### Record excerpts
....................
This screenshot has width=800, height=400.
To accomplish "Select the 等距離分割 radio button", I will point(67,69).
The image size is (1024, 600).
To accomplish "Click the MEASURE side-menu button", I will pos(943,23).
....................
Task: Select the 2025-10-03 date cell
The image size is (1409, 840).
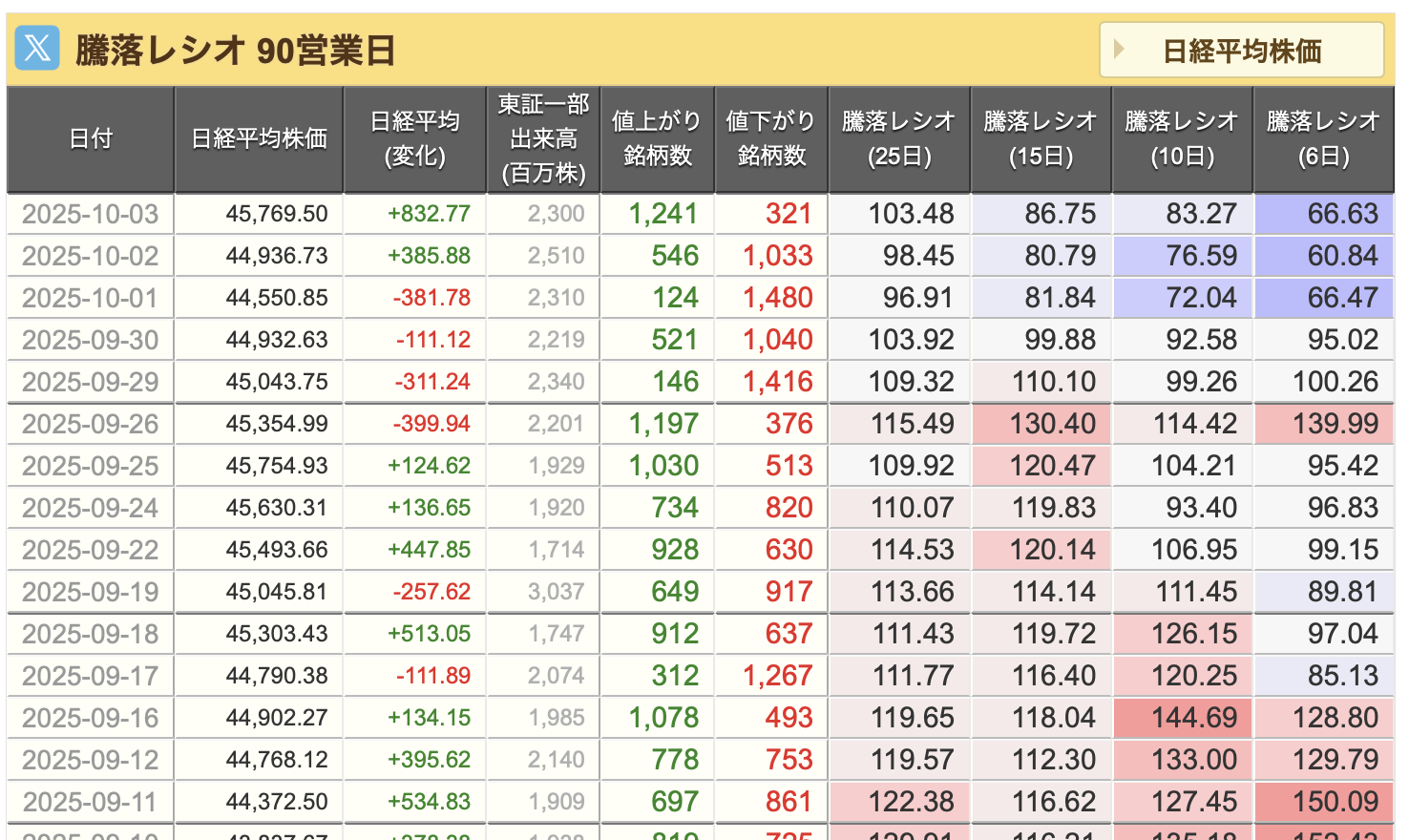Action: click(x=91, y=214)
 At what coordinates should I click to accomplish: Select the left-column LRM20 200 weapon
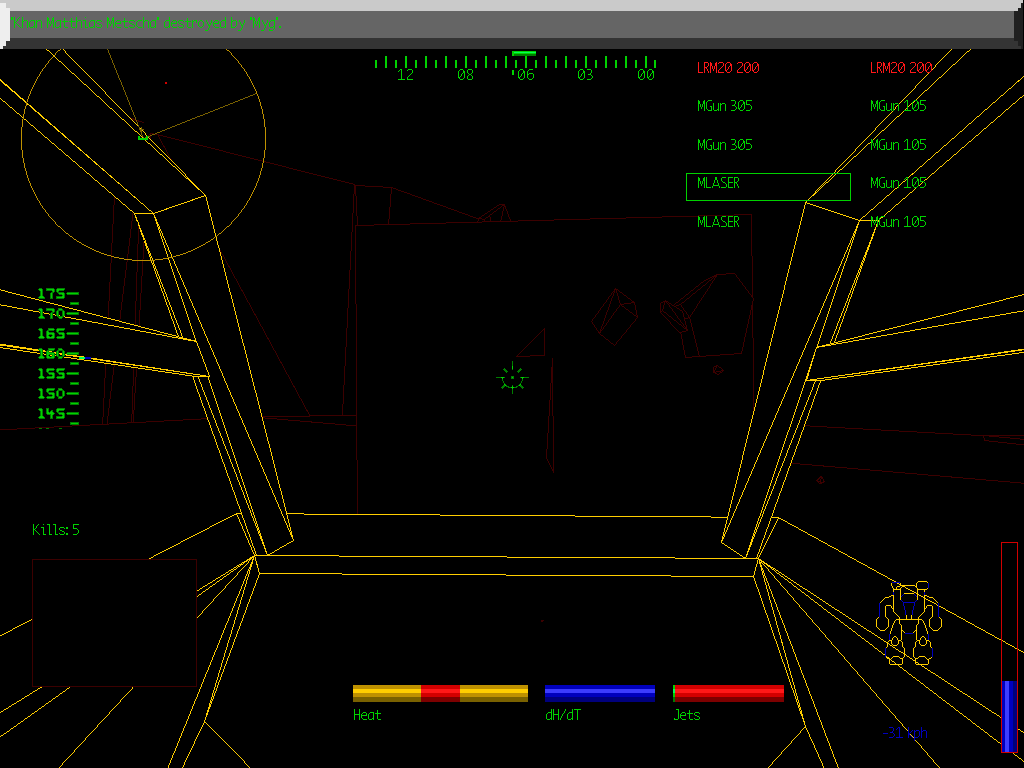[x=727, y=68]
....................
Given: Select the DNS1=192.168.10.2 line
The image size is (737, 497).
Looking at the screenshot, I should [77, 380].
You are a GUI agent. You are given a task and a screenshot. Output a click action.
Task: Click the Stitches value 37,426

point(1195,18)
....................
### Work item
Filter the records above for "button" and copy every matching line.

### Task answer
To accomplish "Select the 等距離分割 radio button", I will point(67,69).
To accomplish "Click the MEASURE side-menu button", I will pos(943,23).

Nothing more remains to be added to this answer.